The principals who are in Mombasa for a five-day conference, under the Kenya Secondary Schools Heads Secondary (KESSHA), lamented that it has not been cleared whether junior secondary studies will be conducted in primary or secondary schools.
Over 7,500 principals also complained of under-funding with a report by Kessha revealing secondary schools across the country have employed at least six Boards of Management teachers.
The report shows BOM teachers gobble up to Sh12 million of school budgets making the provision of effective learning and teaching materials a challenge.
“There is also the nagging issue of shortage of teachers in secondary schools which has been worsened by the Government’s push for 100 per cent primary to secondary school transition. This issue must also be addressed urgently,” KESSHA chairman Kahi Indimuli said yesterday.
He added: “We cannot turn schools into employers, that is not our core mandate. Our work is to impart knowledge in students. The extra cost has affected learning in schools.”
KESSHA noted the Government has not also released capitation grants for several students because of the challenges related to implementation of National Education Management Information System (NEMIS).

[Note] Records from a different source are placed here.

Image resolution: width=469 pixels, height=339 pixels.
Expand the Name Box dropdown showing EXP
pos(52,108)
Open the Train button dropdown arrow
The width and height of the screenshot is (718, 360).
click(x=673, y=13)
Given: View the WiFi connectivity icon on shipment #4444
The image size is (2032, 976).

“Most secondary schools have not received funding because of NEMIS which has become a big problem. This must be resolved as quickly as possible,” said Indimuli.
Under the CBC, pupils in Grade Four this year are expected to transit to junior secondary but teachers say the Government is yet develop curriculum to guide its implementation.

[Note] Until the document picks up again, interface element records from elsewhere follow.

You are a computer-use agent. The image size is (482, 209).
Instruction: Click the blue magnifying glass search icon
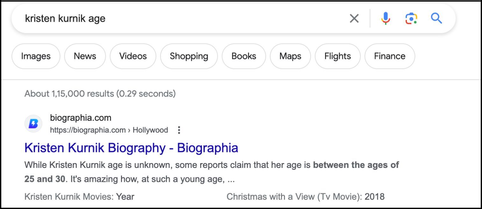436,18
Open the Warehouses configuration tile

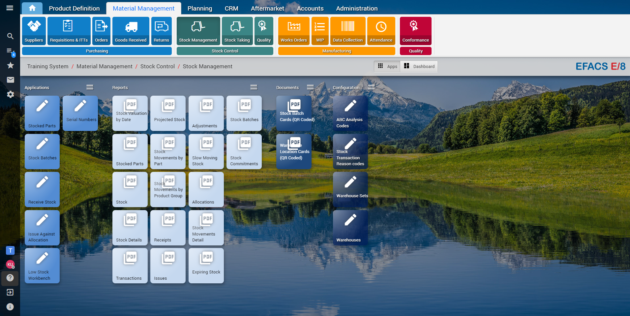tap(350, 228)
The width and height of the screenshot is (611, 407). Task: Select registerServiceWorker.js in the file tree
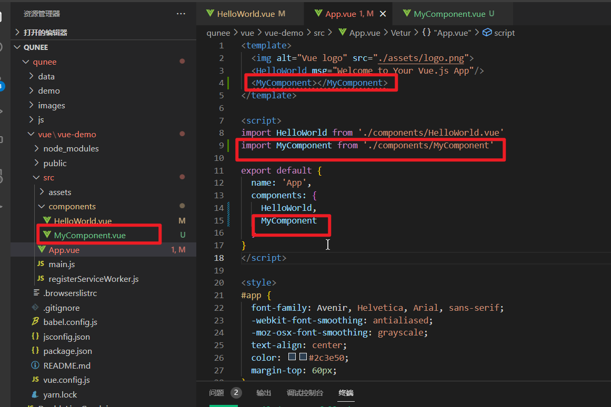pos(93,279)
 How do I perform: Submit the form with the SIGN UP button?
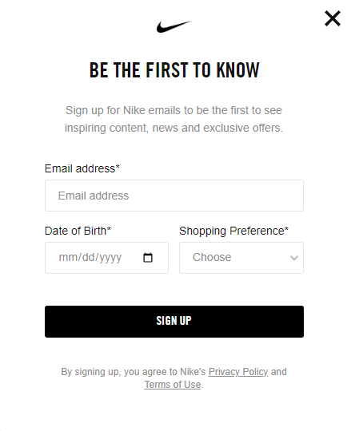click(x=174, y=322)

The Government rolled out the CBC this year and it is currently being implemented in Pre-Primary One and Pre-Primary Two (PP1 and PP2) and Grades 1, 2 and 3.
The KESSHA boss said the curricular should determine whether the junior secondary studies will be done at secondary or primary schools.

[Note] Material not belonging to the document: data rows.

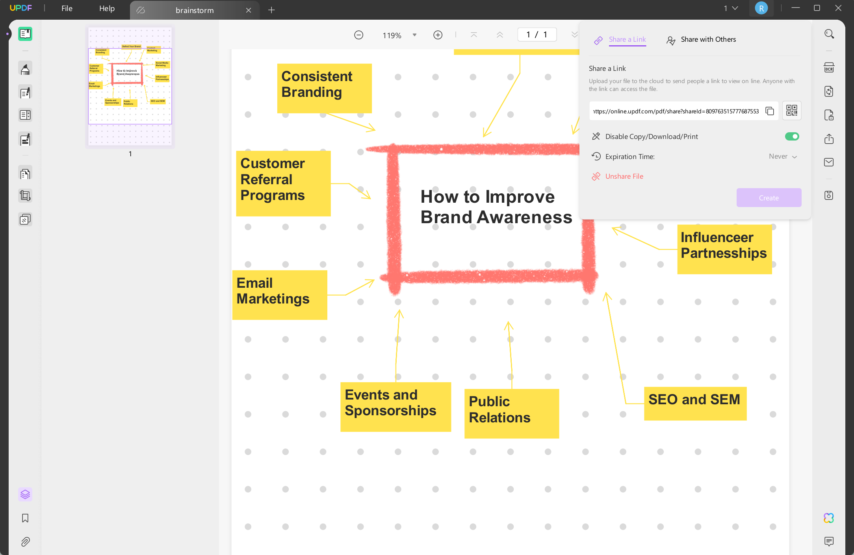Open the Convert PDF tool
Image resolution: width=854 pixels, height=555 pixels.
(829, 91)
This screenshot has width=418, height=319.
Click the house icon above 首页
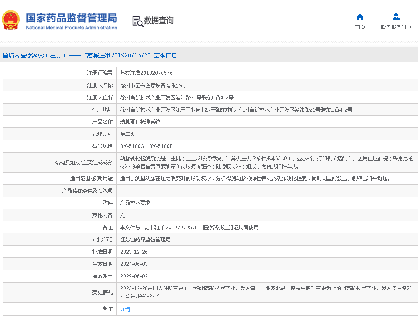[x=360, y=17]
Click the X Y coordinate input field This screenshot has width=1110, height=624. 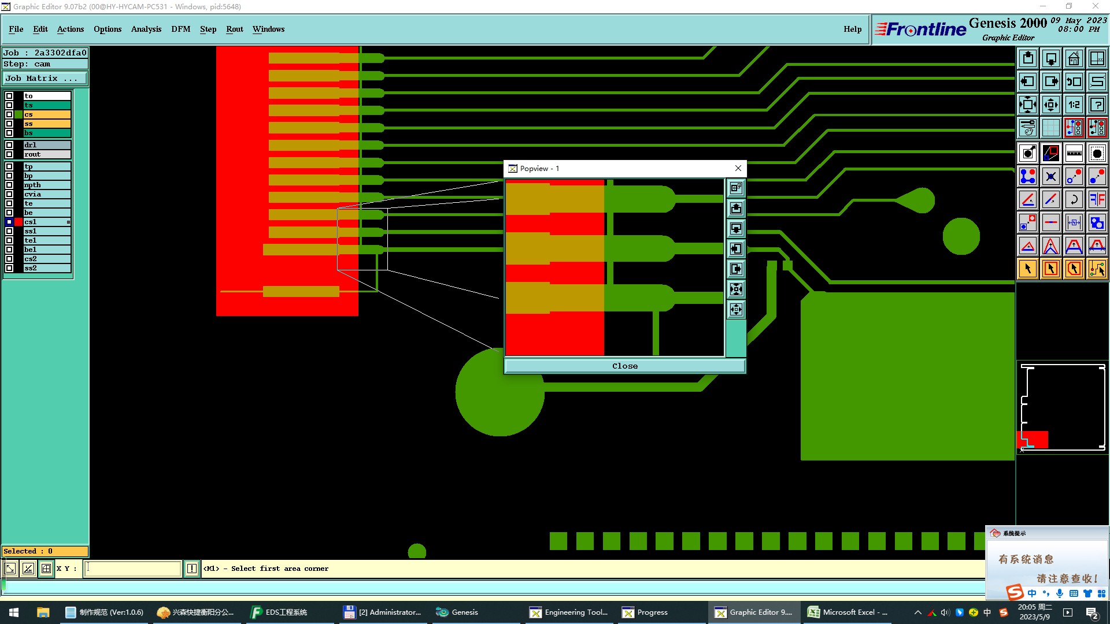133,569
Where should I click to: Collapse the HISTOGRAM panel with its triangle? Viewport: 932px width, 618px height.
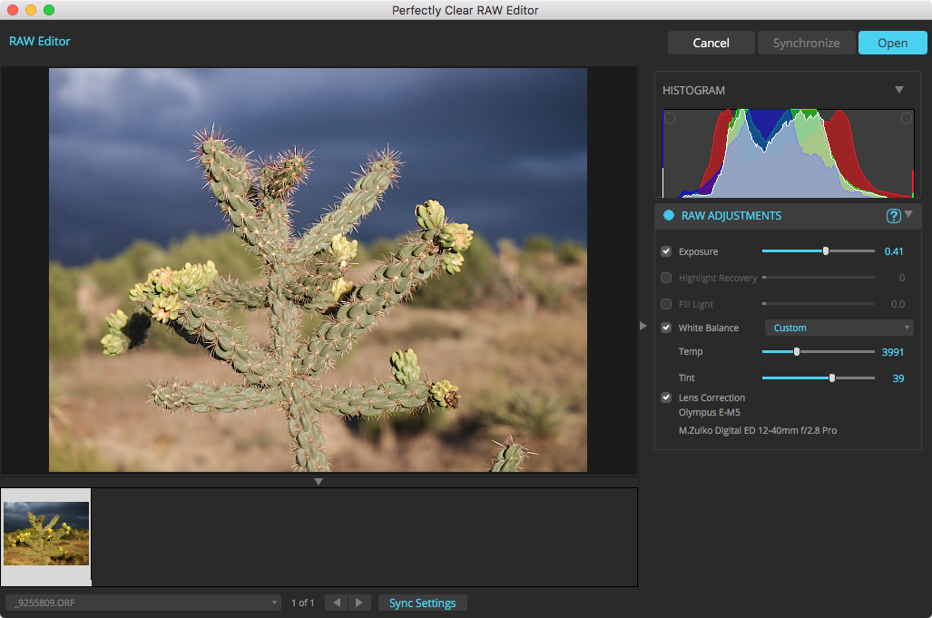coord(899,90)
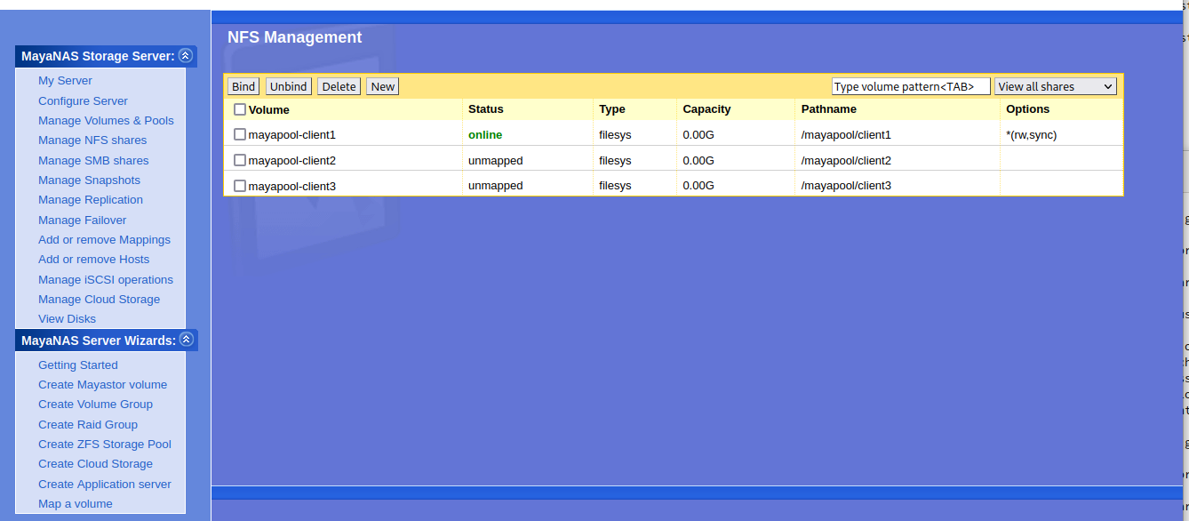Click the Manage Failover link

coord(82,220)
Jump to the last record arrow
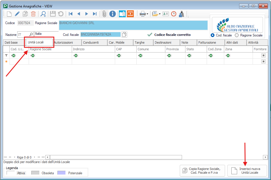This screenshot has height=180, width=271. click(x=94, y=14)
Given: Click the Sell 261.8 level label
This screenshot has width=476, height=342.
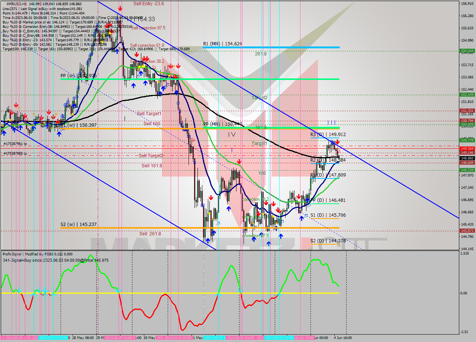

“The law also stipulates that junior secondary schools will have their principals meaning there will be two school heads in one institution,” Indimuli said.
“Kenya Institute of Curriculum Development (KICD) should make public the content of subjects to be studied at junior secondary schools for us to know whether it will be implemented at the secondary or primary levels,” he said.
“The KCID should make the content public for principals to be able to put in place an effective process to anchor the CBC in the junior secondary.”
“We need to know how we will anchor the junior secondary. There will be extra classrooms at the primary schools given Standard Eight will not be there. The content will enable us understand whether secondary teachers will be required,” said Indimuli.
He was addressing the media in Mombasa ahead of the 44th KESSHA annual conference.
Meanwhile, KSSHA also opposed the proposal to lower the age of consent to 16 years terming it is “immoral” and unacceptable.
“If a girl cannot get a driving license or an ID until she is 18 years-old, why should one want the same girl to have sex at 16?” said Indimuli.
Education CS George Magoha has said there will be no turning back in implementing the new system of education.